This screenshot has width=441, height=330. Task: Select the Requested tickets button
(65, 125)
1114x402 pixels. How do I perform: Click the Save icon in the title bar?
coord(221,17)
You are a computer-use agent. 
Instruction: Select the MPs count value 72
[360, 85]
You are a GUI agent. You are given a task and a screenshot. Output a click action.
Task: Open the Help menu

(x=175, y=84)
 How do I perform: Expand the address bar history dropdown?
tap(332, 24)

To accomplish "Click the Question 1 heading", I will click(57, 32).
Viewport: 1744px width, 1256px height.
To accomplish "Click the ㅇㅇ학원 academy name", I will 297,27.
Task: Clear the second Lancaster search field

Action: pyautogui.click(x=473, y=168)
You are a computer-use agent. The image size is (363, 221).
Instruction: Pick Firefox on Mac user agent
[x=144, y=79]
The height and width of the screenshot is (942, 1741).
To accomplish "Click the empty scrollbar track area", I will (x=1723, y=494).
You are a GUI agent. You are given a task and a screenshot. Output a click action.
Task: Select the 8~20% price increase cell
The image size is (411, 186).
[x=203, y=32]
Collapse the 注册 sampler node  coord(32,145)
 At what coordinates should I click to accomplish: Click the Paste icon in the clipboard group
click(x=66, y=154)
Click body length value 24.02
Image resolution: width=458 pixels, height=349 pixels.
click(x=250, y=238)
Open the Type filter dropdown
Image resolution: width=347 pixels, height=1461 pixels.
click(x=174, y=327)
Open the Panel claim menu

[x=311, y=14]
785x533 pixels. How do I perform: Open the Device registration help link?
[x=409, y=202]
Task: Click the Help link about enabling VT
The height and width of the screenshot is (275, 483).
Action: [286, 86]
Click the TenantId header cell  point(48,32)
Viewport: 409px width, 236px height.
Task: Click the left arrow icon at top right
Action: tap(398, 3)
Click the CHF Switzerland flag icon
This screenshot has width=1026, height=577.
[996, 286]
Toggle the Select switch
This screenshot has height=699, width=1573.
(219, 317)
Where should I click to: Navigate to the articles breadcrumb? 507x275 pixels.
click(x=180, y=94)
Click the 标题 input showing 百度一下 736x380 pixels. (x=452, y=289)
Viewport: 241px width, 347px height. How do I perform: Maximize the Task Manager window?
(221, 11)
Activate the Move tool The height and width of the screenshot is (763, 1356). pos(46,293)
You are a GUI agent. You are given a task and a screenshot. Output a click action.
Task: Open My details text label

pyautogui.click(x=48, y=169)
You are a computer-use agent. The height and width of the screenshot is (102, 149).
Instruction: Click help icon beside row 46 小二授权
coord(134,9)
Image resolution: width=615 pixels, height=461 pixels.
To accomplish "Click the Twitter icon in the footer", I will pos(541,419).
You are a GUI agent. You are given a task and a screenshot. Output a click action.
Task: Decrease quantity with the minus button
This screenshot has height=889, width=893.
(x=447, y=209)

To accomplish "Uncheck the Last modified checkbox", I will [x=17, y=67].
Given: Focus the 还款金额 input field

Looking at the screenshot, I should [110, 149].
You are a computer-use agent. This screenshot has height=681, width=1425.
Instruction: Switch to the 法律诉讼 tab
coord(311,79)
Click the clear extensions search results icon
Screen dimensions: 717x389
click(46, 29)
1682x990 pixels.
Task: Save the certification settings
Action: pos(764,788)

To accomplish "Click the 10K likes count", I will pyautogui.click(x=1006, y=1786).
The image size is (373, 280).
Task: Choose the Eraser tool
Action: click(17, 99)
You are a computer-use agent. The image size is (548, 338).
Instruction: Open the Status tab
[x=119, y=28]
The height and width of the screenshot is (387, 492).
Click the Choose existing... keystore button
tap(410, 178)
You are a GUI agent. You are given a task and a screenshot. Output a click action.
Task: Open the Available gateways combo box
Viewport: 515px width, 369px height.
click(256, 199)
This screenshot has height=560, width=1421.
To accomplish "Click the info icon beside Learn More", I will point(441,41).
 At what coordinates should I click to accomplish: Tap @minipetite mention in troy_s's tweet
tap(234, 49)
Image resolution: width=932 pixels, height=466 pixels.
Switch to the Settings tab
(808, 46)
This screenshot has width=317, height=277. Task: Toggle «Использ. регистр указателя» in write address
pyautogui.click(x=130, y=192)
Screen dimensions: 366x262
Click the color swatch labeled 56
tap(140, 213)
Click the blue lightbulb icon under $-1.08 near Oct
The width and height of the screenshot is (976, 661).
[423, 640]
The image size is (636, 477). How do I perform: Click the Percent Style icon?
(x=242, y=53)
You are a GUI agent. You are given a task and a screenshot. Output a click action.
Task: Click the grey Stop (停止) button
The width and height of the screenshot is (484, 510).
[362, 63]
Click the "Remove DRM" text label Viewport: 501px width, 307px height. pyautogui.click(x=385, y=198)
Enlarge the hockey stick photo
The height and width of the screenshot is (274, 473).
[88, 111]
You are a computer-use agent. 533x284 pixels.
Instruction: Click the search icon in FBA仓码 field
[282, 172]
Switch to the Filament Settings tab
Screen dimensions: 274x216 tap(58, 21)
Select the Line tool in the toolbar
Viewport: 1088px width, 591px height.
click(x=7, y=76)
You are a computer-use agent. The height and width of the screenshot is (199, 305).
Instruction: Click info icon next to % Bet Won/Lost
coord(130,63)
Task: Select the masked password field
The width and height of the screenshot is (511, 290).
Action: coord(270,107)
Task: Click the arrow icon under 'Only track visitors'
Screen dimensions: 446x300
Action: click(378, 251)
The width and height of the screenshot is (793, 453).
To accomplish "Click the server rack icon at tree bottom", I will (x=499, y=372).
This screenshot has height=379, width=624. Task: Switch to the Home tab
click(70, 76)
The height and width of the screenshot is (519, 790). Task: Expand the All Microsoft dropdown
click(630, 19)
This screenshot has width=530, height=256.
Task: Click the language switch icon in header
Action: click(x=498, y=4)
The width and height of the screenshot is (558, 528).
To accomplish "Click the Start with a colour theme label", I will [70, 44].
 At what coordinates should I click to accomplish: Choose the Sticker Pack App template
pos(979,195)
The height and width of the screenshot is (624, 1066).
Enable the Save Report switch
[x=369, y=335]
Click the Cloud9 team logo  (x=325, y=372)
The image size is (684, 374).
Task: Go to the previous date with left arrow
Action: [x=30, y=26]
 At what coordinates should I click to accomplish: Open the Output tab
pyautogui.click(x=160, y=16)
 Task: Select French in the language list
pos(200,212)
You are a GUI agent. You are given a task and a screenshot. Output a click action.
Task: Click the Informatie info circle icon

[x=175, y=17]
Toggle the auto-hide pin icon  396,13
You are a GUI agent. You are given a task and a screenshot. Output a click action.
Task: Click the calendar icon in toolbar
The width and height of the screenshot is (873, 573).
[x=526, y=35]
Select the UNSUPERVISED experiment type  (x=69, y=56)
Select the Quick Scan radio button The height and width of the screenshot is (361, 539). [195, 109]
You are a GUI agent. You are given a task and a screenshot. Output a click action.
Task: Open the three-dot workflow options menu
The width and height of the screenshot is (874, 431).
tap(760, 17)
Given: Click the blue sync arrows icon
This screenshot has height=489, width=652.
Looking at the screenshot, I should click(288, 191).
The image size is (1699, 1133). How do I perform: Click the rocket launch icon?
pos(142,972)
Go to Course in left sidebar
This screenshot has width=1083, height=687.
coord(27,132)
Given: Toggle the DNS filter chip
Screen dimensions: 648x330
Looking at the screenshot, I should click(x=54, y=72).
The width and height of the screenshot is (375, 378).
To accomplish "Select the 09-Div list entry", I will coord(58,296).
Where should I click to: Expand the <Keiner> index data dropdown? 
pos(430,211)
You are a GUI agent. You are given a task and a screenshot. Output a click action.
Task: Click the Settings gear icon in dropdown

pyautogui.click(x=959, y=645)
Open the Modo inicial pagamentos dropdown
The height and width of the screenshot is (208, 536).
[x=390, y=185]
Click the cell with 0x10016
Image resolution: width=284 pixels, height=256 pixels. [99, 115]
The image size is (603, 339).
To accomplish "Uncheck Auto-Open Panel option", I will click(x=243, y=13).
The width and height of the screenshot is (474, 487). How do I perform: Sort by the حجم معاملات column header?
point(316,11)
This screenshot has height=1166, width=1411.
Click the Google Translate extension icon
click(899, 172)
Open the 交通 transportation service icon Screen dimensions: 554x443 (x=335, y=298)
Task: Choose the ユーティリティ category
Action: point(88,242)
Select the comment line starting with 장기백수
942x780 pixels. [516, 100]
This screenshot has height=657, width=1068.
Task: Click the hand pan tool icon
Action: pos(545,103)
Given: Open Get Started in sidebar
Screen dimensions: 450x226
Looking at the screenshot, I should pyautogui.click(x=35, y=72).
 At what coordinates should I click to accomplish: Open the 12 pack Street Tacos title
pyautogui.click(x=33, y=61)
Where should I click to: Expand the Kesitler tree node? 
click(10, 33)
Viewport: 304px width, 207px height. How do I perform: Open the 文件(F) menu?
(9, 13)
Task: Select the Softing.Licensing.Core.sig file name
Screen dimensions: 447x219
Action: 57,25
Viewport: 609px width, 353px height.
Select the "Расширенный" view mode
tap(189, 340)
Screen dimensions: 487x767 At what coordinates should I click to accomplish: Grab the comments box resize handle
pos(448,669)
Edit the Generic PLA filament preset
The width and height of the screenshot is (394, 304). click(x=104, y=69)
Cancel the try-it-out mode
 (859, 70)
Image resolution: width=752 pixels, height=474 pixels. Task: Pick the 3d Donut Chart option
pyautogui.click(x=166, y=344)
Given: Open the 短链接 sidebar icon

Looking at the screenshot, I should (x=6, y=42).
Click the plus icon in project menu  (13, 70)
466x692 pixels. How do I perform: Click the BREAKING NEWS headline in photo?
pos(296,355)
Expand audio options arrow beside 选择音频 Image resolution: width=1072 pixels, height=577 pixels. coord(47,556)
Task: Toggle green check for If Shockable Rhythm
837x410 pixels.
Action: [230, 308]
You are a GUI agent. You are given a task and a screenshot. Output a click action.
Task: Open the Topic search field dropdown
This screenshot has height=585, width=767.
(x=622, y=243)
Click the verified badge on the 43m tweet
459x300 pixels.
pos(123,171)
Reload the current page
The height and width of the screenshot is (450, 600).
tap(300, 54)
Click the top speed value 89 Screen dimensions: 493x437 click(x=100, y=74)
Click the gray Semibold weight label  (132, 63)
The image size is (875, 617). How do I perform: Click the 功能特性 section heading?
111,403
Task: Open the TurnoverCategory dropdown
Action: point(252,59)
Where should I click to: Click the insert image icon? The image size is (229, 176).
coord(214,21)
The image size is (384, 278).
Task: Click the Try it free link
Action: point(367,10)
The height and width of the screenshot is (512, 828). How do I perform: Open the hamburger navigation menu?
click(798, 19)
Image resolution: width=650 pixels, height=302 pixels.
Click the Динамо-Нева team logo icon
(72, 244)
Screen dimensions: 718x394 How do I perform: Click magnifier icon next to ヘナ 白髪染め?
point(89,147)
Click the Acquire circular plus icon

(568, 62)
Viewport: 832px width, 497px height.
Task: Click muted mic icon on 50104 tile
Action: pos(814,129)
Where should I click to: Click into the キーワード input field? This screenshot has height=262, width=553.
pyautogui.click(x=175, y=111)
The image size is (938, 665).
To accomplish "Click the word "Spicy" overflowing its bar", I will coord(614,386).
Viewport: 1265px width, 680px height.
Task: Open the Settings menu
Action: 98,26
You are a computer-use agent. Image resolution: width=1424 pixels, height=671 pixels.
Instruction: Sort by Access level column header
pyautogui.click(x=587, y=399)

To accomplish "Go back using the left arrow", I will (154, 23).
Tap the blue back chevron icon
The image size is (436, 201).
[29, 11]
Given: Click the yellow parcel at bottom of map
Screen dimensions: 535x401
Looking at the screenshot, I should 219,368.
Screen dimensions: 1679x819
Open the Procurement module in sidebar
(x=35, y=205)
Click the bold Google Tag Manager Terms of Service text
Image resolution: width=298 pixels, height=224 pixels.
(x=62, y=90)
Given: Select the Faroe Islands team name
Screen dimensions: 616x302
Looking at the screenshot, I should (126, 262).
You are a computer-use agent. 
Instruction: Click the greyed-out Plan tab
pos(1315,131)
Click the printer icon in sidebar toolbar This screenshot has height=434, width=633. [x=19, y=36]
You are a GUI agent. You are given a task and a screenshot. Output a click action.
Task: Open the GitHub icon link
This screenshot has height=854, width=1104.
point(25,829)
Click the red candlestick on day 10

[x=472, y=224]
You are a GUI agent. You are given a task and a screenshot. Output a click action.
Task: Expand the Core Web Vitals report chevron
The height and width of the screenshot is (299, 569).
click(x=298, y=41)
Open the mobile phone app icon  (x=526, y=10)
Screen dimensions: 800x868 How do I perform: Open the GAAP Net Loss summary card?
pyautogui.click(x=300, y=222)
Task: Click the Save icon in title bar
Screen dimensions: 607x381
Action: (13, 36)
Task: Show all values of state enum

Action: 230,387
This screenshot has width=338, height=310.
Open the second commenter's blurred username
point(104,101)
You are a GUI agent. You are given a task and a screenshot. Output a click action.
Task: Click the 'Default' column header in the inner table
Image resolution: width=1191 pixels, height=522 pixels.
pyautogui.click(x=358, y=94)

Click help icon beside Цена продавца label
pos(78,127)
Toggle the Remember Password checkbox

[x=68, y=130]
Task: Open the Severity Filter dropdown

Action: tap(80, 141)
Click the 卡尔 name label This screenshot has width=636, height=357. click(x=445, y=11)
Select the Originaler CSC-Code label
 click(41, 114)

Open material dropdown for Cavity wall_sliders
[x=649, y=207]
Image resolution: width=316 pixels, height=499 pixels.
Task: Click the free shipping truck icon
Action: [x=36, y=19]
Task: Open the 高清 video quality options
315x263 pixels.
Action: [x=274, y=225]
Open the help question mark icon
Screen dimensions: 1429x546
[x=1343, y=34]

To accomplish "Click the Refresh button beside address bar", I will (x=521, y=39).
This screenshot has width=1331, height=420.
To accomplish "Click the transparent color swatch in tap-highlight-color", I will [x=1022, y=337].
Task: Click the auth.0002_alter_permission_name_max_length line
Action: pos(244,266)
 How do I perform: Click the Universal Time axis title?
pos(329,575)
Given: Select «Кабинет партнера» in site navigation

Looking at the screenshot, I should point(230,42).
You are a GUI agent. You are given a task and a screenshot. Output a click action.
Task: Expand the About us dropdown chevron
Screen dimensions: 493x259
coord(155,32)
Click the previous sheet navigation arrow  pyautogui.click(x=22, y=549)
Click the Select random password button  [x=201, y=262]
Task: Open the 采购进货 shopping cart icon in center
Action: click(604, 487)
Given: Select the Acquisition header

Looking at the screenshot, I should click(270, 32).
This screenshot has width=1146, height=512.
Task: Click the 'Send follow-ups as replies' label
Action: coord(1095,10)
☆ ☆ ☆ ☆ ☆ ☆ ☆
YOUR TASK:
Tell how many lines in the data hold the string "under". Only the number is wanted.

FINAL ANSWER:
2